Posts Tagged ‘Cache’

Know your environment: Importance of infrastructure – DNS

April 6, 2011

Consider running nscd on your core nodes.

All programs run in some environment. A program’s environment will have a significant impact on how the program executes. All programs should be very aware of how they interact with their environment.

Applications rely on their host operating system for much of their executing environment. An application might simply rely on the operating system for memory allocation, maybe even without alloc/free. Or an application may use a complex mixture of accessing disk, memory, network, semaphores, etc. All of these resources have trade-offs.

Distributed systems execute in an even more complex mixture. They will often hit all of the operating system provided resources, but also network present services. In doing so, those needing to understand the execution environment expands beyond just the application to administrators.

During some scale testing of Condor, an unusual execution pattern appeared in condor_submit and condor_q. Periodic, 5 to 15 minute stalls at about a 20% frequency. Noticeable as gaps in log files and debug output. Try LogTimeGap.awk.

Investigation with strace revealed the time gaps were during communication with DNS servers.

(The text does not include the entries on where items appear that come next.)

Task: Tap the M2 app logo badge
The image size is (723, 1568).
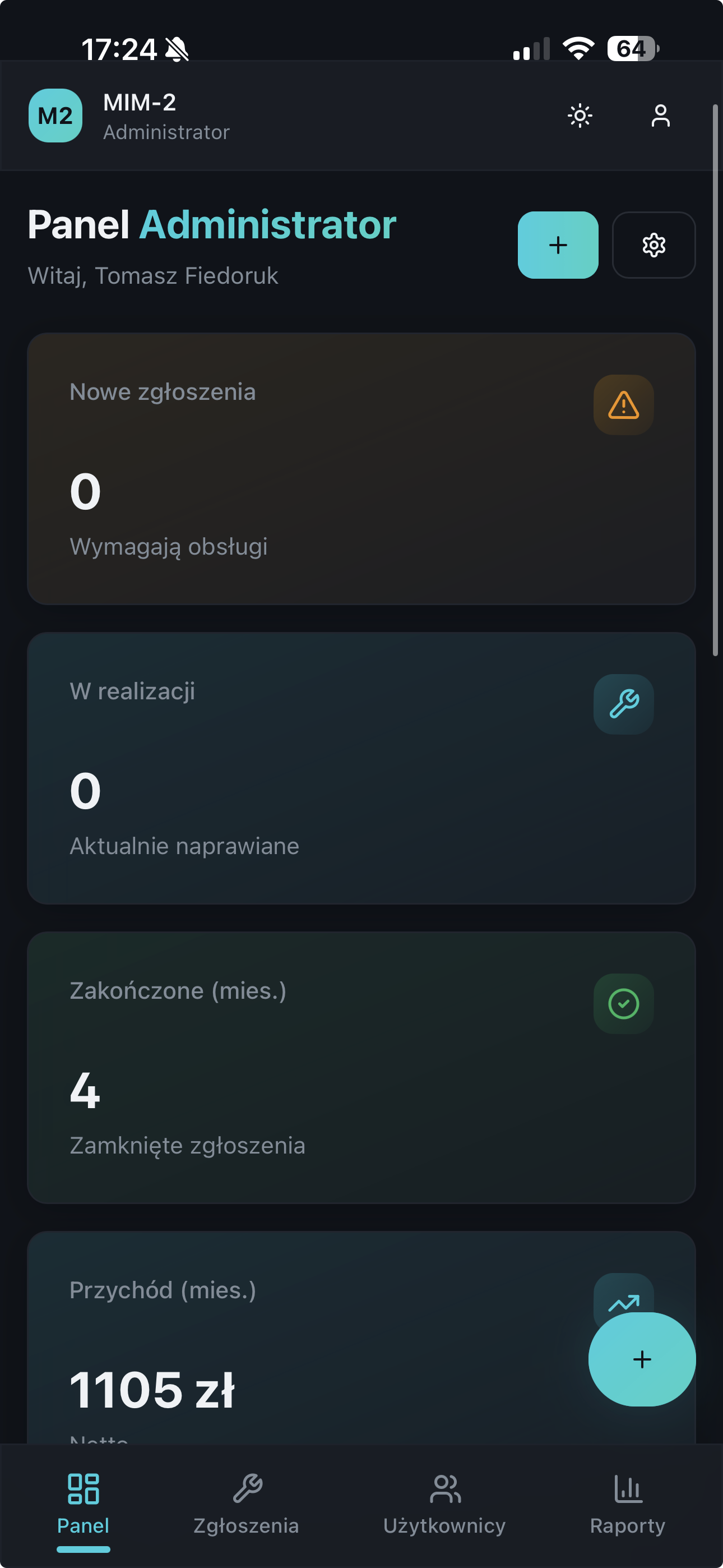Action: [x=55, y=116]
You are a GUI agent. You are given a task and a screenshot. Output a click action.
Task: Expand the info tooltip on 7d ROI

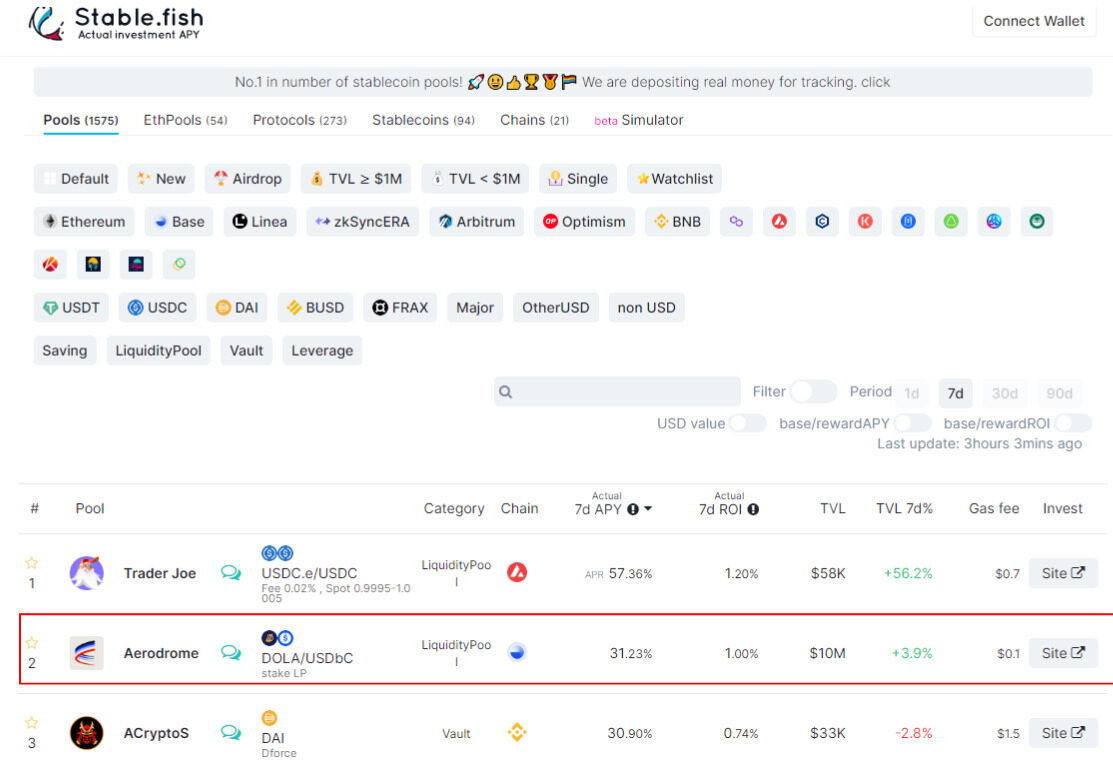752,508
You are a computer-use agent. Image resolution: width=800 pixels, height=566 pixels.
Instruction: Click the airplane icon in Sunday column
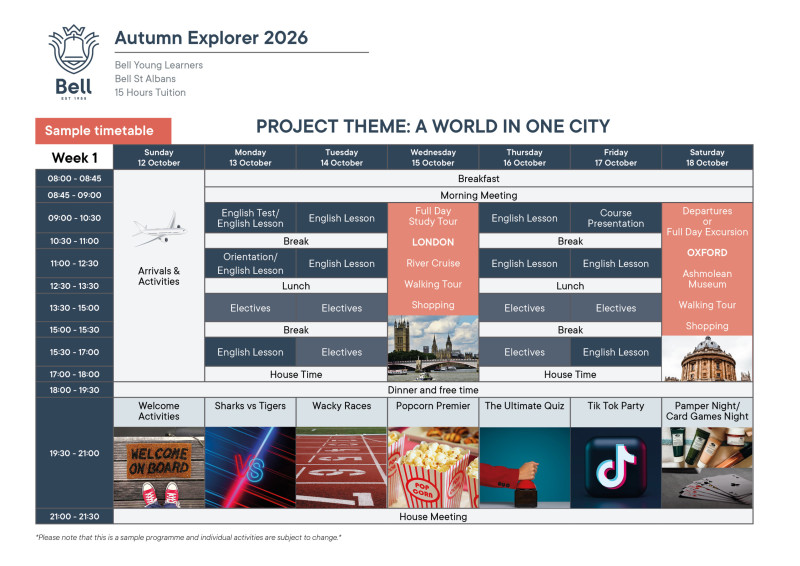click(159, 229)
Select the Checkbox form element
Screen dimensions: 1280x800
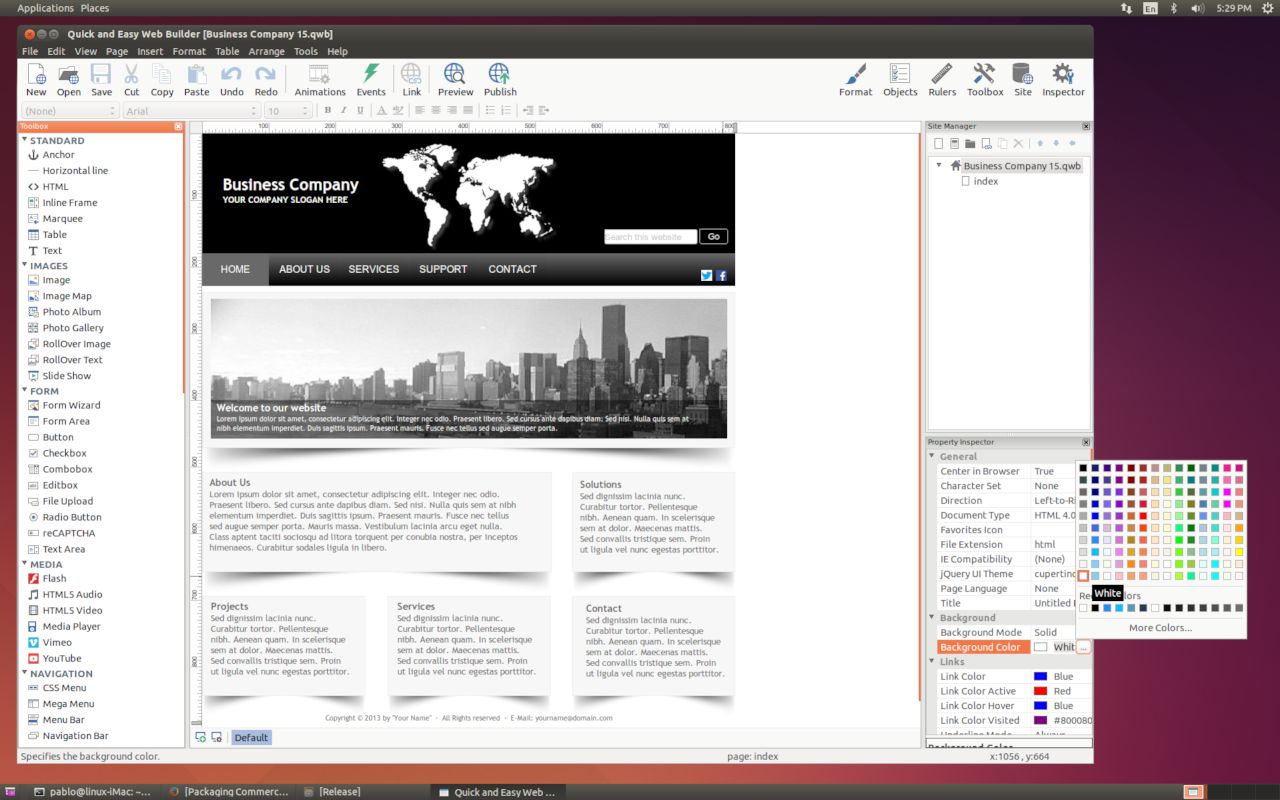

Specifically, resolving an alias used in COLLECTOR_HOST. Try strace -e connect,sendto,recvfrom,poll condor_q and time _CONDOR_TOOL_DEBUG=D_ALL condor_q -debug 2>&1 | awk -f LogTimeGap.awk 1. Simply replacing the alias with the CNAME it referred to eliminated the gaps immediately. See bug 682442. A straightforward resolution, but it may not go far enough.

The issue was slow name resolution, and a single case was worked around. What about other cases though? What if non-alias resolutions start taking a long time. Two more complete solutions appear: 0) perform a transform step on configuration and pre-resolve all hostnames, 1) add another service to the environment, one designed to mitigate these issues, called nscd.

The first option is fairly straightforward, and quite reasonable for many deployments. Especially deployments that take advantage of Wallaby to simplify configuration management. Though, it will take some care, will have to be Condor aware, and may have a gap if host based authentication is being used. Host based authentication is used out of the box and in many deployments, so it may be a high barrier to entry.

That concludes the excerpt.